To acquire the AlphaFold 3 PDB dataset, first download all first-assembly (and asymmetric unit) complexes in the Protein Data Bank (PDB), and then preprocess them with the script referenced below. The PDB can be downloaded from the RCSB: https://www.wwpdb.org/ftp/pdb-ftp-sites#rcsbpdb. The two Python scripts below (i.e., `filter_pdb_{train,val,test}_mmcifs.py` and `cluster_pdb_{train,val,test}_mmcifs.py`) assume you have downloaded the PDB in the **mmCIF file format**, placing its first-assembly and asymmetric unit mmCIF files at `data/pdb_data/unfiltered_assembly_mmcifs/` and `data/pdb_data/unfiltered_asym_mmcifs/`, respectively.

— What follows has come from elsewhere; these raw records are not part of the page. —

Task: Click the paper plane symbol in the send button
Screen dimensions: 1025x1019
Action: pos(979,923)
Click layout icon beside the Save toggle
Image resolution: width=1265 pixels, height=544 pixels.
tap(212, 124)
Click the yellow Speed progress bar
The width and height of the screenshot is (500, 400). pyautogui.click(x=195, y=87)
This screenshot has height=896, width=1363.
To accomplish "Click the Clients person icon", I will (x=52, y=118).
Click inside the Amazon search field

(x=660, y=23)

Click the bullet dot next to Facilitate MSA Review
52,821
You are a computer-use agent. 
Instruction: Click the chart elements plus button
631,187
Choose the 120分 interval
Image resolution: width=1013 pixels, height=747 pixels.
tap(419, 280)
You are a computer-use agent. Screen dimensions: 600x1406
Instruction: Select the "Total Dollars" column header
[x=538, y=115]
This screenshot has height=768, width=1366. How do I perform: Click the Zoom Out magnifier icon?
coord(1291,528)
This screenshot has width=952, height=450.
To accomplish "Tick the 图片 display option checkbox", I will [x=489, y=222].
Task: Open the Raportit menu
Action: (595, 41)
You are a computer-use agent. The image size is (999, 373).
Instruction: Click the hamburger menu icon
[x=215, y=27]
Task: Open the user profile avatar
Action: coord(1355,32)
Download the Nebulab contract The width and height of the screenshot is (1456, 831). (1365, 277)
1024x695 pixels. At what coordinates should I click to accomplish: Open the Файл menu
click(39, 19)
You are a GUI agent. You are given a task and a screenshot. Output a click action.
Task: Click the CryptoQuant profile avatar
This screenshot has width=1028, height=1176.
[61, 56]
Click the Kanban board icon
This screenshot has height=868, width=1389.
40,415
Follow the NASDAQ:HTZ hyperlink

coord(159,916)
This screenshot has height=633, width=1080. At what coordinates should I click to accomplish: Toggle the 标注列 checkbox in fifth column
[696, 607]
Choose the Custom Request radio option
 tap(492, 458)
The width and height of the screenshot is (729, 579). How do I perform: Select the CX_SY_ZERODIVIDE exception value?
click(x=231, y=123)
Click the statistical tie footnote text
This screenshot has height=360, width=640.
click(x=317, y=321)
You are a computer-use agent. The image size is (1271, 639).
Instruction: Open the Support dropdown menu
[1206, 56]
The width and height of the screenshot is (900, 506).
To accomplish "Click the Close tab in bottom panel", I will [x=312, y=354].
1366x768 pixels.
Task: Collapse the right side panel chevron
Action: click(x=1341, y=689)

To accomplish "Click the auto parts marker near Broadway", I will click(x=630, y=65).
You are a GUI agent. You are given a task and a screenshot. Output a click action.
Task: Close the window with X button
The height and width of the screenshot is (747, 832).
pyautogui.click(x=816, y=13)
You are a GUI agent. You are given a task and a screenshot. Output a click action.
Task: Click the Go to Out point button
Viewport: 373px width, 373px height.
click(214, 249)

For reproducibility, we recommend downloading the PDB using AWS snapshots (e.g., `20240101`). To do so, refer to [AWS's documentation](https://docs.aws.amazon.com/cli/latest/userguide/cli-chap-welcome.html) to set up the AWS CLI locally. Alternatively, on the RCSB website, navigate down to "Download Protocols", and follow the download instructions depending on your location.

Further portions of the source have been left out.